I have received your letter informing me of my mother-in-law’s wishes. Oops, I mean my wife’s wishes. I do not know what kind of investigation you have conducted and information you received or from who, but it is all likely a bunch of lies generated from my mother-in-law, AKA The pregnant dog. It would not be inconvenient to go court for me. I only live a few miles from the courthouse and will likely be unemployed from all the stress this is causing me. Also, I am not concerned about the expense of the case. My wife is paying for my lawyer with the credit card she forgot to remove me from as an authorized user. Could you thank her for that since she does not want to talk to me? While we are on the subject of that credit card, thank her for the new Glock 23 .40 handgun with the tricked out laser sights she bought me for my birthday. It was Sunday in case you were wondering. I would not be embarrassed one bit to tell all of our business in court. Matter of fact, I think it would be really entertaining. To prove how open I am, I want to share a secret with you. When I got your letter I checked out your firms website. You are smoking hot! I could not help myself. I watched your video and masturbated. It was awesome! Maybe when all this is over we can get together for the real thing. I was really getting tired of stroking it to the nude photos my wife and I took when we were first married.

Well let us get to the list of items my wife wants from the house.

Her Cat. She can have him. He is really starting to smell. I think he is sick though. He has not moved in a couple of days. My wife has not been here to feed him. I think he might be hungry. My cat has been trying to play with him but he does not respond. Stupid cat.

Kitchen. There really is not much left. You see I do not do dishes, that was my wife’s duty. I have been just throwing the plates and glasses and such away.

Master Bathroom. She can have the items under her vanity except the lotion. I need this for masturbating while thinking about you. Does she really want the toothbrush holder? I bet The pregnant dog put her up to that one. The green towels The pregnant dog gave her are not totally green anymore. You see, I don’t know how to wash clothes and put bleach in the washer while trying to get the ejaculate off of them when I was done masturbating while thinking about you.

Half Bath. She wants everything? Well that does make since I guess. Her cat likes to shit in the sink in there. Tell you what, she can have the cat shit sink and I’ll keep the toilet. Are you thinking about having sex with me?

Living Room. She can have that bullshit she is requesting. I changed the wedding pictures for the nude photos mentioned earlier.

Dining Room.

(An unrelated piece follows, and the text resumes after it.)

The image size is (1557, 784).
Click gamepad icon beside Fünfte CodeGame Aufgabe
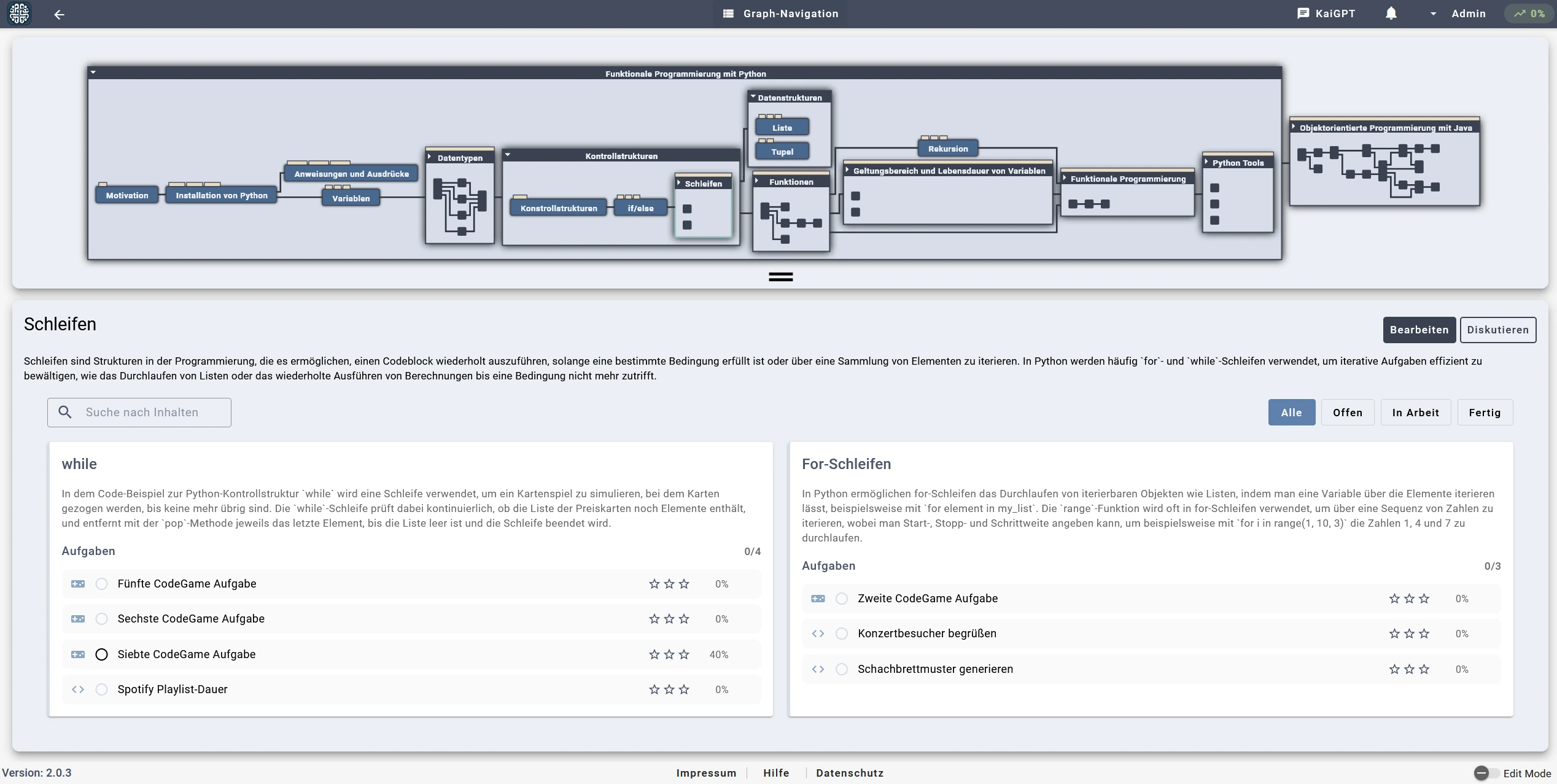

She can have everything provided she buys me a new table. I don’t eat on the floor. I do make the beast with two backs on the floor, you in?

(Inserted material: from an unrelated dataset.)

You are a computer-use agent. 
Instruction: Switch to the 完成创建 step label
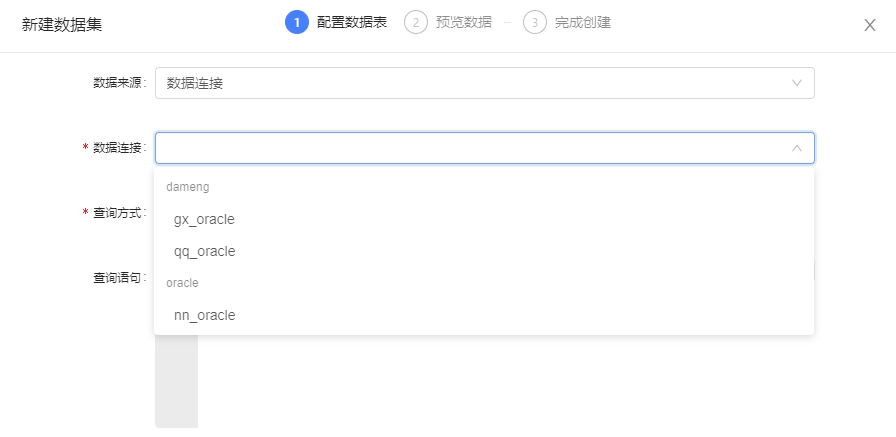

Master Bedroom. She gets to keep everything in the dining room, I keep the master bedroom items. That’s where the magic happens! What jewelry are you referring to? It must have been stolen the night she left. She didn’t lock the door or turn the alarm on. I do have a cockring. Want to see it?

Office. She wants the $5 world globe. WTF? I was going to sell it to get a footlong sub from Subway. What’s your favorite kind?

Attic. She can have the Christmas tree and decorations. I am an Atheist. I don’t like that ghost story bullshit anyway.

Hopefully this will help in your efforts to screw me over. Let me know if you want to make the beast with two backs. Thanks.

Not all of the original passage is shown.